22.30 Uhr, im Saal des Gasthauses Obermeier. Die Fenster werden aufgerissen, damit frische Luft reinkommt. Norbert Arnold setzt sich an den Tisch und stößt mit dem Bierglas an. Zweieinhalb Stunden herrschte gespannte Aufmerksamkeit, waren alle Blicke auf ihn gerichtet. Arnold berichtete, erklärte, moderierte und brachte die Versammlung letztendlich dazu, einstimmig den vorzeitigen Baubeginn für das Gebenbacher Nahwärmenetz zu beschließen. Ein Meilenstein für die Gemeinde nördlich von Amberg, ein Pilotprojekt für die ganze Region. "Jetzt fangen wir an", freut sich der Rentner darüber, dass eine Vision Wirklichkeit wird.

Zusammen mit einem Landwirt

Heizungsgesetz? Wärmewende? In Gebenbach haben die Hausbesitzer längst ihre eigene Antwort auf diese Herausforderungen gegeben. Sie konnten das, weil es in ihrer Gemeinde einen jungen Landwirt gibt, der eine Lösung anbietet. Sebastian Kraus baut die Biogasanlage auf seinem Hof zu einem regenerativen Speicherkraftwerk aus. Es erzeugt Strom und Wärme. Die Elektrizität nimmt ein Direktvermarkter ab, die Wärme geht in die Häuser rund um den Hof - nach Gebenbach und Atzmannsricht, in die Schule, den Kindergarten und das Rathaus. Sogar die Kirche wird künftig mit Wärme aus der Biogasanlage beheizt.

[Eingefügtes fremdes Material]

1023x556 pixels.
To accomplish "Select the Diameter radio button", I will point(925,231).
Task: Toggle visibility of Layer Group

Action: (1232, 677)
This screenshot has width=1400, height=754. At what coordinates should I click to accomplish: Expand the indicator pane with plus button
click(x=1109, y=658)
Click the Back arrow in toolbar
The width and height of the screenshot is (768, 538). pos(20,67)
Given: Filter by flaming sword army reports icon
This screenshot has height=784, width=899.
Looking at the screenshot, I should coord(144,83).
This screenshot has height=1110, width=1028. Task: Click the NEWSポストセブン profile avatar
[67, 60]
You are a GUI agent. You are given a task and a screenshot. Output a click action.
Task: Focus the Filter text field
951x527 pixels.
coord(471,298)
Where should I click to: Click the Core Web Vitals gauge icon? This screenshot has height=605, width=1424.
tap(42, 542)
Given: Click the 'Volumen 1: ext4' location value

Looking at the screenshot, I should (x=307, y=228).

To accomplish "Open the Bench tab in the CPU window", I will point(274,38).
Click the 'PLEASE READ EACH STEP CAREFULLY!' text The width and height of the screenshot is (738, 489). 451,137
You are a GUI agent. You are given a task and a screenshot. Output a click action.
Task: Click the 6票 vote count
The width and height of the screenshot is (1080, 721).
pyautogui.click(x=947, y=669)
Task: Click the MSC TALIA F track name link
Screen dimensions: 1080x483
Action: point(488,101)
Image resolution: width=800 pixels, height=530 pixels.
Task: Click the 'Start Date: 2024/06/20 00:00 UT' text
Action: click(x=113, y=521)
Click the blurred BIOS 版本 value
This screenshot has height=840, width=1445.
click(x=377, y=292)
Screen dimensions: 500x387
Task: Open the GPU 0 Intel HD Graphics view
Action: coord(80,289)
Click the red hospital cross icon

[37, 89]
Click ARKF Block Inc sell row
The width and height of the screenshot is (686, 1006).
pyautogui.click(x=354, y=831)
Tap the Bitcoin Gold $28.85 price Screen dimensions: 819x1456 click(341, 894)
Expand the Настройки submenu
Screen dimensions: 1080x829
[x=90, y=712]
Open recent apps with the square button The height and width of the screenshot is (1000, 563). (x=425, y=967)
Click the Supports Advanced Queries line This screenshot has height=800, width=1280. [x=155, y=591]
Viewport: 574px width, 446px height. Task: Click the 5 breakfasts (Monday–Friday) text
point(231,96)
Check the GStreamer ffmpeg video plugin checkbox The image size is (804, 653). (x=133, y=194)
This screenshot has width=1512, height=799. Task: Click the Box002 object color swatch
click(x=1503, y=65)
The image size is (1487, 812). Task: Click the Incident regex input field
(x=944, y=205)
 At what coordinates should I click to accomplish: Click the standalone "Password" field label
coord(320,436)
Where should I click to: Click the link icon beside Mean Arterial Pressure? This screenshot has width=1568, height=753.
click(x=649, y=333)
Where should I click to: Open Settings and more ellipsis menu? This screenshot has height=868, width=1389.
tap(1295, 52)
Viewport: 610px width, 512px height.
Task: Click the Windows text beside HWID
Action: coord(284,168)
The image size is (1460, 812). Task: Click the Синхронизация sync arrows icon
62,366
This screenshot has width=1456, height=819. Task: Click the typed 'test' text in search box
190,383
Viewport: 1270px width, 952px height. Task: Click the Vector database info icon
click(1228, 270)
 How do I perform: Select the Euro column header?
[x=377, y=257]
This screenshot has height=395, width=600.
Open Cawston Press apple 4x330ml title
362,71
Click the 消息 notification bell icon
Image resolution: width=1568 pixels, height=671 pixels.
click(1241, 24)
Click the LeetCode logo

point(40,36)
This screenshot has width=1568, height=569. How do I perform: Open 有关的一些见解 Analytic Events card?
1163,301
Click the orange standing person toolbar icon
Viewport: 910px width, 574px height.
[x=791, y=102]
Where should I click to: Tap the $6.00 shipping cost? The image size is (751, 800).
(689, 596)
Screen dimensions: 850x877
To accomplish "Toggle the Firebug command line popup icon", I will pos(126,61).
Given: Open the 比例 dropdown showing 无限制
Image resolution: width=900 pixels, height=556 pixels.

Im November vergangenen Jahres haben 34 Hauseigentümer die Genossenschaft "Nahwärme Gebenbach-Atzmannsricht" gegründet. Weitere 71 haben sind bis zum Jahreswechsel noch dazugekommen. "Im März waren wir als Genossenschaft eingetragen, konnten unser Bankkonto eröffnen und waren dann erst handlungsfähig. Und im September können wir schon mit dem Bau anfangen", fasst Aufsichtsratsvorsitzender Hans Bäumler das Ergebnis der Arbeit der vergangenen Monate zusammen. "Das ist das Gebenbach-Tempo."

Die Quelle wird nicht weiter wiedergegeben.